Oui, j’irai faire la grève pour Mathilde qui performe au-delà des exigences fixées pour elle. Pour Eliott qui chemine dans une classe d’adaptation scolaire. Pour Jérôme qui, malgré sa dyslexie sévère, peut étudier dans une classe régulière. Pour la génération actuelle qui, si les coupures ne cessent pas, aura une éducation de piètre qualité.
Mais la première personne pour laquelle j’irai faire la grève, c’est pour moi. Moi et les autres enseignantes que je vois travailler sans relâche, bien au-delà des 32 heures prévues par leur convention. Depuis les derniers mois, je suis mal à l’aise avec cette idée que les profs ont besoin de valorisation. Je ne pense pas que c’est de tapes dans le dos ou de mots d’encouragement dont nous avons besoin. Je pense plutôt qu’il est temps que les enseignantes parlent en leur nom sans être gênées de le faire. Certaines d’entre elles ne continueront pas à exercer leur métier avec autant de dévouement et d’intérêt si le gouvernement sabre encore dans leurs conditions de travail.

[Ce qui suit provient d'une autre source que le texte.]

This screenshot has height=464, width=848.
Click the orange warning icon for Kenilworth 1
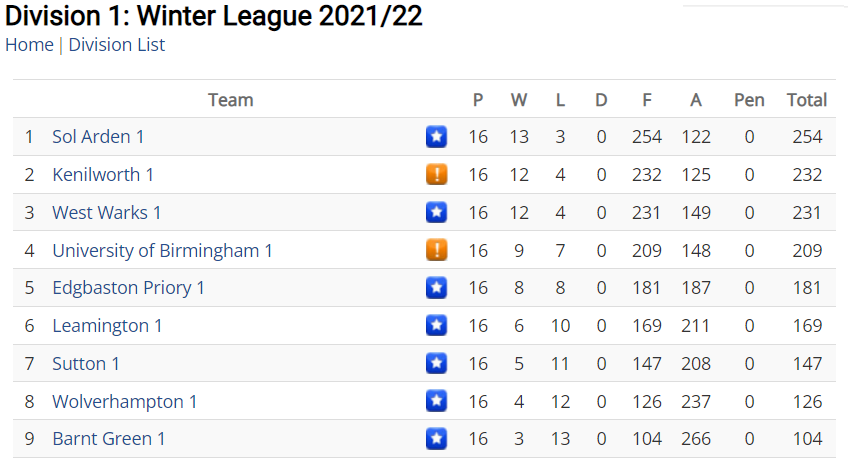pos(436,175)
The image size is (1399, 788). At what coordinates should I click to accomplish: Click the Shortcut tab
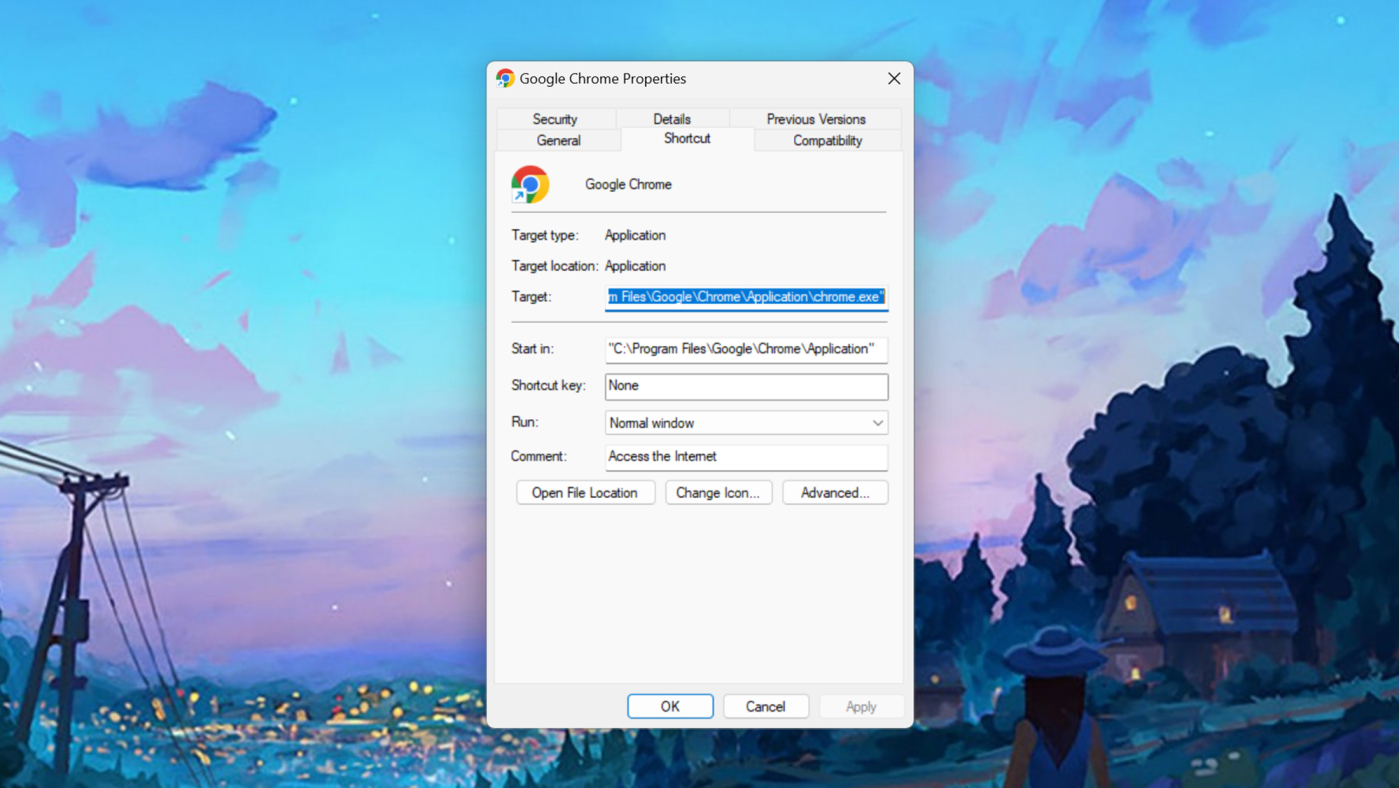pos(687,139)
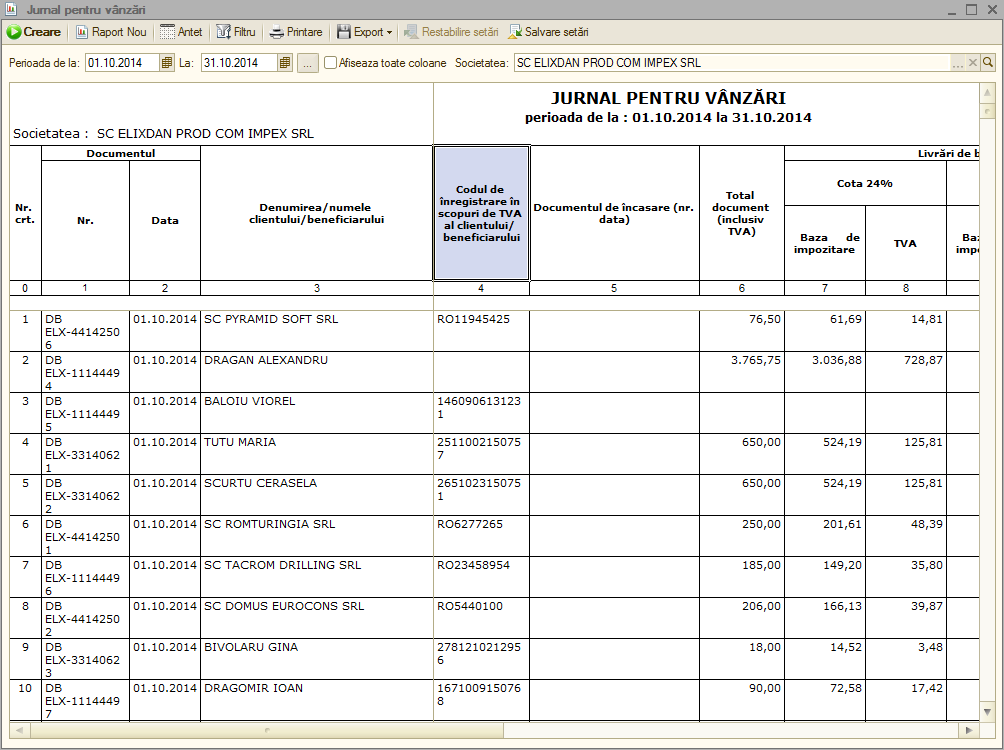Click the green Creare play icon
The width and height of the screenshot is (1004, 750).
coord(14,32)
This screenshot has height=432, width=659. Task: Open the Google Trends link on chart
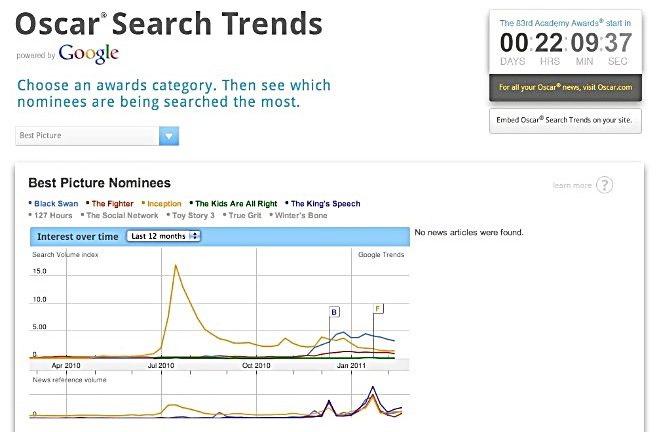(381, 254)
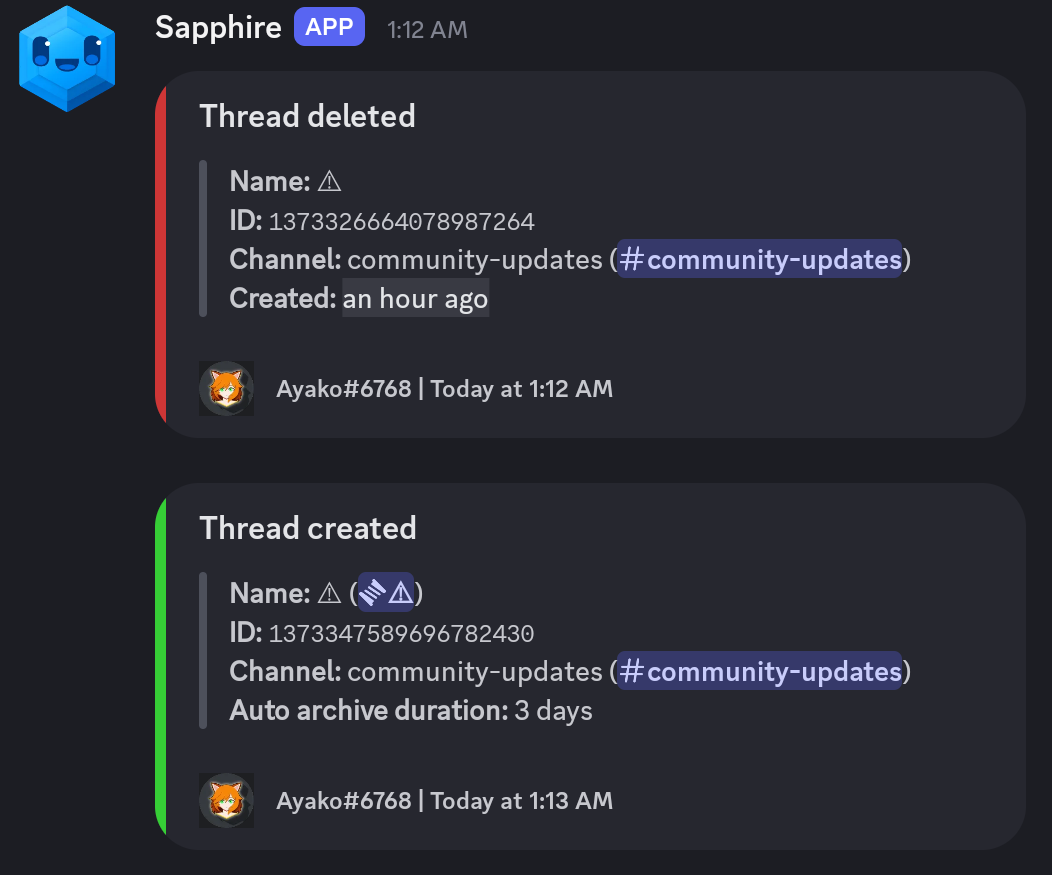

Enseignantes, arrêtons de demander de la reconnaissance et demandons un salaire qui a du bon sens. Exigeons d’être payées pour les heures effectuées. Quand je vois des enseignants dire à Tout le monde en parle qu’ils feraient ce travail-là au salaire minimum, ça me met en colère. C’est en entretenant le discours du bon samaritain de cette façon que l’on perd de la crédibilité dans nos revendications. Arrêtons d’entretenir ce discours que pour être un bon enseignant, il faut avoir « la vocation ». Pour persévérer dans un emploi où les relations humaines sont mises à l’avant-plan et où sont sollicitées créativité et énergie chaque minute de lajournée, il est ÉVIDENT qu’il faut être passionné pour y trouver son compte. Le danger dans tout cela, c’est cette zone qui sous-entend que, comme nous le faisons par passion, nous n’avons pas à exiger le salaire et les ressources humaines qui reflètent la complexité de la tâche.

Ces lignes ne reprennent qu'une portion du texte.